— Quoted text —
______

# Advice needed - found a newt in the cellar!



## manch (Oct 4, 2014)

Hello. New and registered to ask for some advice.

In the course of clearing out of part of the cellar I found a common newt on the floor. I am guessing it found its way there with the intention of hibernating (there is a pond next door) but its location wasnt safe (we have cats...)

I am trying to work out what the best thing to do with it is. I am concerned about waking it up too much and also dont want to put it outside back in the pond if its too cold for it to sort itself out.


----------



## Ron Magpie (Oct 11, 2009)

Is there a hedgerow or something similar near the pond? If so, hollow out a little hole in the leaflitter underneath, put it in, and cover back up with the leaflitter. If it's not suited, it will find its own place, after that.


----------



## manch (Oct 4, 2014)

______

— Element and text location data —
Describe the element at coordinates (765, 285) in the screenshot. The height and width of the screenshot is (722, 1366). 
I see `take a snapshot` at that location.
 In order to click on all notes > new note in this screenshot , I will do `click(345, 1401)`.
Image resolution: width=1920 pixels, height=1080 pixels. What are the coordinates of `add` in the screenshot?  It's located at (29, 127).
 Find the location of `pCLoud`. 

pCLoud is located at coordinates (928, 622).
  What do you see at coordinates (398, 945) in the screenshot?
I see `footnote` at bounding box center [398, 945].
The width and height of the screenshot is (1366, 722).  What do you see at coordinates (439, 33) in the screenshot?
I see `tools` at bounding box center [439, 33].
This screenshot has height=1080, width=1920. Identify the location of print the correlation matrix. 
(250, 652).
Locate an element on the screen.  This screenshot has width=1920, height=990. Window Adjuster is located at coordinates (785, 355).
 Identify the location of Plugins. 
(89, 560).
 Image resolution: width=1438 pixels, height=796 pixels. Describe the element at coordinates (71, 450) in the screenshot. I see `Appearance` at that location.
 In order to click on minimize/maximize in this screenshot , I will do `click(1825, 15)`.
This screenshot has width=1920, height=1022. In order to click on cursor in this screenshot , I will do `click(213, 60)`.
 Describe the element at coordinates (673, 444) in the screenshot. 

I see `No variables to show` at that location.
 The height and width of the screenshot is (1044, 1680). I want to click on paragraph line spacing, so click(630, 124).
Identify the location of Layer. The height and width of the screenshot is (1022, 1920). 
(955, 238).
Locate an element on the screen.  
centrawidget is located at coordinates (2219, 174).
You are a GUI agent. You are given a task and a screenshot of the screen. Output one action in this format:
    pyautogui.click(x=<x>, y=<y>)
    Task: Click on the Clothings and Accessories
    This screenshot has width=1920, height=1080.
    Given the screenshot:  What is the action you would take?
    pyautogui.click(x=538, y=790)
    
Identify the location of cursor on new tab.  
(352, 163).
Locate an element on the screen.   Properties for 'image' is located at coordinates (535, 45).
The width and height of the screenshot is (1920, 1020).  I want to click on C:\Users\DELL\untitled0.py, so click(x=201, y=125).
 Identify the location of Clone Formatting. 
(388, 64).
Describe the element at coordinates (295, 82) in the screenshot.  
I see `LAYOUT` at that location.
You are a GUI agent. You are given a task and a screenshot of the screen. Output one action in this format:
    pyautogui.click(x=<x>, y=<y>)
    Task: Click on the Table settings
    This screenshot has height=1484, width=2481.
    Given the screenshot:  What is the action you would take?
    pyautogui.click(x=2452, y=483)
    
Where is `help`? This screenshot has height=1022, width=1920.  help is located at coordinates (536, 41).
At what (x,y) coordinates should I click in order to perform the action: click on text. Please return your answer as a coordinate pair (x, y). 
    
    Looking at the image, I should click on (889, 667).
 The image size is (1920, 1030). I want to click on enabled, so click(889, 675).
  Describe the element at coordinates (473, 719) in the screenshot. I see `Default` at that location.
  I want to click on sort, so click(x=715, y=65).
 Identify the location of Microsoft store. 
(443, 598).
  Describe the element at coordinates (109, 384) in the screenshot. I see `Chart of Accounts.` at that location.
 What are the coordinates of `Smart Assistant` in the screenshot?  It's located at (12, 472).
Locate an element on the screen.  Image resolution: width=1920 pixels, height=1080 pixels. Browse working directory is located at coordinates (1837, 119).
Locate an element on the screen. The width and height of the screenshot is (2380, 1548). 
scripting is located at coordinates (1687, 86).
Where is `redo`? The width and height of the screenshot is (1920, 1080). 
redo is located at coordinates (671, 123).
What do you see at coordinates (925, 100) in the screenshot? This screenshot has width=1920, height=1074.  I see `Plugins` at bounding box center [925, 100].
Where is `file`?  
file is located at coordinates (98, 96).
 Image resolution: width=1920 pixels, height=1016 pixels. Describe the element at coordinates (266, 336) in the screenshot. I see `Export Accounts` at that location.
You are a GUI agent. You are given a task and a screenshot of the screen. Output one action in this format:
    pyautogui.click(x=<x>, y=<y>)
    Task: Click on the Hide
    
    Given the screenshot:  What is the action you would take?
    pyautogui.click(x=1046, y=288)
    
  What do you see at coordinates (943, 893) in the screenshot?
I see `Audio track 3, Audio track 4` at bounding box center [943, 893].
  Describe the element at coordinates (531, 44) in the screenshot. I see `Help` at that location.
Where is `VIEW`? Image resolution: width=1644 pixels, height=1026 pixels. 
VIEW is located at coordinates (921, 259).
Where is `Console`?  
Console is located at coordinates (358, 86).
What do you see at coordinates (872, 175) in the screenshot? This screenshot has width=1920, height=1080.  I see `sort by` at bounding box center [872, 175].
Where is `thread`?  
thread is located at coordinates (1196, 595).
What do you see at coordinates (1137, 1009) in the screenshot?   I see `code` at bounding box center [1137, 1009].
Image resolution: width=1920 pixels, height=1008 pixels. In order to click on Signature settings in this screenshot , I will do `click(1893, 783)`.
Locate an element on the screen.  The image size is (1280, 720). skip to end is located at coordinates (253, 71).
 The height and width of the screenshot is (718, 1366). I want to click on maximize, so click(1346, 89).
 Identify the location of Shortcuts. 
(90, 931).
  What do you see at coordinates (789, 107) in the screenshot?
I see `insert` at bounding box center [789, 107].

______

— Written instruction 1 —
In the forum thread about the newt, why is manch reluctant to put the newt back in the pond? Answer in one to three sentences.
— Written instruction 2 —
Carry on the forum thread about the newt from the point where it stops.

— Task answer 1 —
Manch is worried that it may be too cold outside for the newt to sort itself out if it goes back in the pond. Manch also doesn't want to wake it up too much.

— Task answer 2 —
Thanks for the advice. It was a (little) more active than I expected and it was a warm day so we put it out on a rockery next to the pond where I think it probably lives when its in water.

It was just so strange finding it in the cellar (probably 20m+from the pond). I thought it was a rubber toy until it flipped back on to its feet when I was looking at it.


----------



## Stupot1610 (Jul 6, 2013)

I would definately agree with what Ron had said. It will find a place to settle for the winter and shouldn't be bothered by cats. Don't worry about it being near a pond as it will make its way to the nearest one when it needs it, which will be next spring.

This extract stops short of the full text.